Se em Portugal os últimos anos da década de 60 foram o início do despertar da
sonolência em que tínhamos vivido durante décadas, em São Vicente da Beira, sob
a batuta do Padre Branco, aqueles anos foram vividos com uma dinâmica nunca
vista, uma inquietude a que não estávamos habituados.
Depressa o Pe. Branco criou dinâmicas locais,
intercedeu junto das instituições concelhias e conseguiu até chegar às
entidades governativas nacionais.
Nesses anos, desde a sua chegada até às vésperas do 25
de abril, sozinho ou em colaboração com a junta de freguesia e outras
instituições sanvicentinas, conseguiu: criação do coro dos pequenos cantores da
paróquia, reparação das imagens da Ordem Terceira e restauração da sua
procissão; restauro de todas as capelas da Paróquia, bem como da Igreja Matriz;
projeto de piscina e parque infantil; construção do salão paroquial; criação do
posto de Telescola (começou na sacristia), compra de carrinha e transporte
diário dos alunos das anexas; eletrificação da Praça; alcatroamento das
entradas da Vila, construção de parques de estacionamento na Senhora da Orada e
futuro alcatroamento da estrada de acesso à ermida; ajardinamento do Calvário e
de São Sebastião; continuação da publicação do jornal da paróquia Pelourinho; criação de uma oficina de confeção
de lãs; reanimação da Filarmónica e do Clube; entre outros.
Em todos os planos, pessoal, religioso e político, o
Pe. Branco levava à sua frente tudo e todos.
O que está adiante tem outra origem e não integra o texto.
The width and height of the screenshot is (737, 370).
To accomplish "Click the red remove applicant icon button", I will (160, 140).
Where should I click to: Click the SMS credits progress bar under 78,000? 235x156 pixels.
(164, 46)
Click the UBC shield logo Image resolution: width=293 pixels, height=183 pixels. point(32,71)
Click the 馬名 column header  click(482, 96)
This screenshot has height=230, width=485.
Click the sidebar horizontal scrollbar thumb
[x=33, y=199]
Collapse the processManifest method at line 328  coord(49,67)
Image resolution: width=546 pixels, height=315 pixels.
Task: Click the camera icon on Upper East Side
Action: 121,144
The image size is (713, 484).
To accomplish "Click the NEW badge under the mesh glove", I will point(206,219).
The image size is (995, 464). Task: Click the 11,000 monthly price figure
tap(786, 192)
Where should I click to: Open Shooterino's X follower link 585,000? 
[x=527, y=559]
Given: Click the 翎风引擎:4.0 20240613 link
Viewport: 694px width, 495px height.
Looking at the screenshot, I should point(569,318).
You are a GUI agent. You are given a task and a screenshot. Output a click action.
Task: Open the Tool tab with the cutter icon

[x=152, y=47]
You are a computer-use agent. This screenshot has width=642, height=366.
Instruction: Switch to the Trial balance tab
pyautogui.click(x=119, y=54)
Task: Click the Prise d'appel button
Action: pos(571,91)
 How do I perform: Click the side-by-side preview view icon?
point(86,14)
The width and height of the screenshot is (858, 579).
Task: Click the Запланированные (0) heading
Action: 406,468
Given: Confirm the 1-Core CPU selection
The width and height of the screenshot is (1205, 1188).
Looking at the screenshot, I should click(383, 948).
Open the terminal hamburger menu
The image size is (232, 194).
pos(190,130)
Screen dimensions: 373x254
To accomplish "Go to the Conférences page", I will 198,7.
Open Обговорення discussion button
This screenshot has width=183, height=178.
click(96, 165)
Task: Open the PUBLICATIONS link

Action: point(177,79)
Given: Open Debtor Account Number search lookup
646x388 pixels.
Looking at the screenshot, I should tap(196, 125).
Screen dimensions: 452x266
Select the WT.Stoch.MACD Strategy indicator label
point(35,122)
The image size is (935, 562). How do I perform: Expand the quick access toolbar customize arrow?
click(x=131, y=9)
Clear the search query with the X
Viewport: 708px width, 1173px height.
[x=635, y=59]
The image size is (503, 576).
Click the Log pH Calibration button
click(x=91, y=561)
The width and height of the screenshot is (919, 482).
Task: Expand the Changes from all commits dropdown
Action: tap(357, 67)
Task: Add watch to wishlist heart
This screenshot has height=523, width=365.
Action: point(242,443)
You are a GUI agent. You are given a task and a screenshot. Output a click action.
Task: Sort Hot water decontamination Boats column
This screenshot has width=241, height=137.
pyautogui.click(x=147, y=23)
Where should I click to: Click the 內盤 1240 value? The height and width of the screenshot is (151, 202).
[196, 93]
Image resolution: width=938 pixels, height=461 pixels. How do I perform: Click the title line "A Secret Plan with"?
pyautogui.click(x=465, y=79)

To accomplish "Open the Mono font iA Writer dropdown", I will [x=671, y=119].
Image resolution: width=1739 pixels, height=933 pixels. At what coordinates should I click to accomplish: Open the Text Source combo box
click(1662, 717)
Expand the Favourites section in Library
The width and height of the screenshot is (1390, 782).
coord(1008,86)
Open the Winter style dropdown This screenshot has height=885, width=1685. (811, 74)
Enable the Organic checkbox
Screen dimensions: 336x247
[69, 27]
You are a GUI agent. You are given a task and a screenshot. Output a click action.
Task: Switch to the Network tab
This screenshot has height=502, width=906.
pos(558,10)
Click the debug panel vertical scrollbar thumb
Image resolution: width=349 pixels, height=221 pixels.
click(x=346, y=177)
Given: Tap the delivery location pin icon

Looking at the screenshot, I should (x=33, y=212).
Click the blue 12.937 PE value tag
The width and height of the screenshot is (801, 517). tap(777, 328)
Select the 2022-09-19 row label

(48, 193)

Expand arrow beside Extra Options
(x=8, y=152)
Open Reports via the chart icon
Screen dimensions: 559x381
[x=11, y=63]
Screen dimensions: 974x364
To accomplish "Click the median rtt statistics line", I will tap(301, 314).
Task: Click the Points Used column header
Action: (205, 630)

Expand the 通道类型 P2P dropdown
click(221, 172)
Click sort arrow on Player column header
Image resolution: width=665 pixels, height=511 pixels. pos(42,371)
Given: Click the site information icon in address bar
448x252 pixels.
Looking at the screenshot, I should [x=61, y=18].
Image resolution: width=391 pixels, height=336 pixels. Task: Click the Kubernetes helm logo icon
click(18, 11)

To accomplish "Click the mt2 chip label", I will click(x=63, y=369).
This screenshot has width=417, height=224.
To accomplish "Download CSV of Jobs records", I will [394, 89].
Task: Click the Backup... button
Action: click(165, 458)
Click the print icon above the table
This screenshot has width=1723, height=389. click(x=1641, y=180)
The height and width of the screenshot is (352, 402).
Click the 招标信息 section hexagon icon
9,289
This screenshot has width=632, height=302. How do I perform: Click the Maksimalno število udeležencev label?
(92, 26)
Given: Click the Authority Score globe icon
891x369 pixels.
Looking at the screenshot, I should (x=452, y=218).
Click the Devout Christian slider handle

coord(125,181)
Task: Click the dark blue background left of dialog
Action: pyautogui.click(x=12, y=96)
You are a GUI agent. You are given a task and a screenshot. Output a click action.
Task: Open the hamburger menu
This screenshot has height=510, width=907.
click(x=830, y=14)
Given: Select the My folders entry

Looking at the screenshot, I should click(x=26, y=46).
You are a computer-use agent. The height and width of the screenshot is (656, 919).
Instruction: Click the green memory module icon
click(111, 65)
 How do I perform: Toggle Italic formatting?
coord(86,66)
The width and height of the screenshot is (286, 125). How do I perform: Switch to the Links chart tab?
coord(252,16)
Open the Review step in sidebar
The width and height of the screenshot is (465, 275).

Nem sempre foi pacífico, nem
consensual. Sabia mover influências, aglutinar vontades, criar consensos, mas
também fazer ruturas quando as julgava necessárias.
Embora muito inovador e dinâmico, não conseguiu
adaptar-se ao pós 25 de abril, ou melhor, percebeu o seu lugar no novo regime e
centrou-se no mundo religioso. Criou então os museus de arte sacra da Misericórdia
e da Igreja Matriz; requalificou a Igreja Matriz; construiu a casa paroquial e
a casa mortuária; criou o Grupo n.º 70 dos Escoteiros; colaborou na
transformação da Telescola em Escola de Ensino Básico; reconverteu o velho hospital da Misericórdia
num Lar para idosos (no início também centro de saúde e creche). Claro, tudo
isto com o apoio da junta de freguesia e da câmara municipal.
Era uma pessoa com uma visão e empenho que não
encontramos em muitos líderes. Foi a personalidade mais marcante de São Vicente
da Beira, na segunda metade do século XX.
José Teodoro Prata
Nota: Este é o texto que enviei ao jornal Reconquista e que foi publicado no jornal desta semana, penúltima página. De entre outras, o jornal escolheu a segunda foto aqui apresentada.
Tanta obra que nos deixou, e de forma tão generosa. Lembro-me que ao princípio, as pessoas não gostavam muito dele porque estava sempre a pedir para qualquer coisa. Mas, ao contrário de muitos, não pedia para ele, que, tanto quanto se conhece, não acumulou fortuna.
ResponderExcluirE tinha um grande orgulho naquilo que fez. Já nos últimos anos de vida, visitei-o bastantes vezes no Lar que ele criara. Como era difícil conversarmos, sentava-me ao lado dele a folhear o livro publicado há anos para o homenagear. O que ele gostava! Ficava a olhar para as fotografias com muita atenção, como que a reviver todos aqueles momentos e a recordar as pessoas que o acompanharam. Mas havia duas fotografias de que gostava particularmente: a da sua família e a do grupo de sacerdotes que foram ordenados com ele. Chegou a deitar algumas lágrimas quando olhava para elas.
Nestes momentos ficava a pensar que, por trás do homem empreendedor e pragmático, algumas vezes prepotente, havia outra personagem mais feminina, talvez a melhor, que não tinha vergonha de chorar.